A Justiça optou por não tirar a reportagem do ar por entender que se tratava de conteúdo informativo. “Foram apresentadas ambas as visões sobre o caso, inclusive ressaltando-se a opinião do Ministério Público desfavorável à progressão e, ao revés, a decisão da Magistrada favorável, que considerou que a presença de doenças psicológicas, per se, não é impedimento para o convívio em sociedade”, proferiu Larissa Gaspar Tunala, juíza da Vara Única da Comarca de Angatuba, em sua decisão.

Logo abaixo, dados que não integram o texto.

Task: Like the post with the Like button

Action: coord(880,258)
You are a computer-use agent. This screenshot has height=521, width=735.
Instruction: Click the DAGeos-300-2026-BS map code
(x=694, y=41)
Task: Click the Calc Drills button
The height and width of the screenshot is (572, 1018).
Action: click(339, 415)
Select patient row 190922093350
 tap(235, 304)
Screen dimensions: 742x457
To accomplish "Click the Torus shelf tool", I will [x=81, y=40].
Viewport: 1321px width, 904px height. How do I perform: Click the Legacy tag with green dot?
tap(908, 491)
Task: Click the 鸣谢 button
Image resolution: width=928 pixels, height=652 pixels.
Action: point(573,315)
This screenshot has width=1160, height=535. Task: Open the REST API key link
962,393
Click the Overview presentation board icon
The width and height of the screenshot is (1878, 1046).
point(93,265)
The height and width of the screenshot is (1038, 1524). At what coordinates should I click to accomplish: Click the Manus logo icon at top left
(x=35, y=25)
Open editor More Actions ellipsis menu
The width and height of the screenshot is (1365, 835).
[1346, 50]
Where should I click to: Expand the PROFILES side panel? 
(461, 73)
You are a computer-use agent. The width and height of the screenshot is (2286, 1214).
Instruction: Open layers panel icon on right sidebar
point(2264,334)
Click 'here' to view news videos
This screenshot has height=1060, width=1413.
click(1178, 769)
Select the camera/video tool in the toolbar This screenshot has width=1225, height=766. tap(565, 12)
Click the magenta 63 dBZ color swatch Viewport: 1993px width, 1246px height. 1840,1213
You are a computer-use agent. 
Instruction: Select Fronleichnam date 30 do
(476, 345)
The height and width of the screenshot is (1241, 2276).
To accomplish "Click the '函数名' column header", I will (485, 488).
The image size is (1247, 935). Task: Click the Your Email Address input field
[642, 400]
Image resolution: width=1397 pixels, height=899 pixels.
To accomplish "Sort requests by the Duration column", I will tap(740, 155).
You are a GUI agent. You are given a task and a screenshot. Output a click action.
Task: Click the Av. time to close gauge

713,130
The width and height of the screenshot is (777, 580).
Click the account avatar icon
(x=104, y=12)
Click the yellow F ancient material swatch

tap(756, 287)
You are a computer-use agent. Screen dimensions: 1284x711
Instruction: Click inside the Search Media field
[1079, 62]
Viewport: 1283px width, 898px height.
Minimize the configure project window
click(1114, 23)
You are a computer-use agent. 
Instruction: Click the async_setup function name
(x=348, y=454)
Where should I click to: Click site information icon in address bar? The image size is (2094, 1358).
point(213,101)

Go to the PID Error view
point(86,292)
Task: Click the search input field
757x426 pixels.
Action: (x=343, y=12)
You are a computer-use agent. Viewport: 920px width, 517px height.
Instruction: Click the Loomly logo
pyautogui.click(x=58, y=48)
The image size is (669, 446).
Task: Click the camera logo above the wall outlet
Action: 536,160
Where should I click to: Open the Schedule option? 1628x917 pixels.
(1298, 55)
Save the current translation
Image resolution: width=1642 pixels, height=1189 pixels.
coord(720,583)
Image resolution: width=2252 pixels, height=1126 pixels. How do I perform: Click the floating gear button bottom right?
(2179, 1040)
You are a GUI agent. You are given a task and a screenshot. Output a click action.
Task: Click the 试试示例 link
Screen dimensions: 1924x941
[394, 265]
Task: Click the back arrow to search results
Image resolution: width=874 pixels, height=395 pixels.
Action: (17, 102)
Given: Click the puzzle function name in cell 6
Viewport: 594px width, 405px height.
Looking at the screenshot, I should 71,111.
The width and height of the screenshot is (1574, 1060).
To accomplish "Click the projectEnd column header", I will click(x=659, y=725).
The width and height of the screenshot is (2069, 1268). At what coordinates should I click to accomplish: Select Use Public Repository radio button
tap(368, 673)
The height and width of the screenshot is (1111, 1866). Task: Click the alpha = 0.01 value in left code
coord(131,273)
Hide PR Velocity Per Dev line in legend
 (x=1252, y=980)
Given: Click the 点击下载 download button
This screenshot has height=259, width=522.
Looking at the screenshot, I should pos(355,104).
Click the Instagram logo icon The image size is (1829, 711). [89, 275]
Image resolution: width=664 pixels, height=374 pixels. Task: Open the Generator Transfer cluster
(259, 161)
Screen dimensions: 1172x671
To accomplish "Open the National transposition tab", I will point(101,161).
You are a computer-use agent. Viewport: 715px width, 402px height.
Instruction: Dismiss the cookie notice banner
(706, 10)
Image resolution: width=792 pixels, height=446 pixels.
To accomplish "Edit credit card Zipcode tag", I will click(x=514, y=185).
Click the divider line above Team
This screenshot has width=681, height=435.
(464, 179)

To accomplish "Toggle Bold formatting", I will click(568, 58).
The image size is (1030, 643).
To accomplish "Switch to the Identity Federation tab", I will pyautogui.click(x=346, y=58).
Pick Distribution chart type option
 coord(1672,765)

Apesar disso, a indenização foi mantida porque o exame psicológico foi obtido de forma indireta pela Globo, que não tem, por lei, acesso a processos sigilosos. “Se o acesso se deu de maneira indireta e com garantia ao sigilo de fonte, há ilicitude na veiculação de informação que se sabe ilícita. Houve, pois, ato abusivo da ré ao divulgar informação que sabia estar sob segredo de justiça, sem possibilidade de conhecimento por terceiros”, escreveu Larissa.
Segundo o desembargador Rui Cascaldi, da 1ª Câmara de Direito Privado do TJSP, relator do caso, o fato da história de Suzane ser famosa em todo o Brasil não dá à emissora o direito de divulgar informações consideradas íntimas.
“Essa espécie de divulgação, resguardada a liberdade que a imprensa deve ter em um país democrático como o Brasil, transborda a mera informação e opinião para adentrar em circunstância íntima sem qualquer relação com o efetivo interesse público, abrindo precedente para que qualquer outra informação íntima e pessoal da autora seja igualmente divulgada”, disse Rui.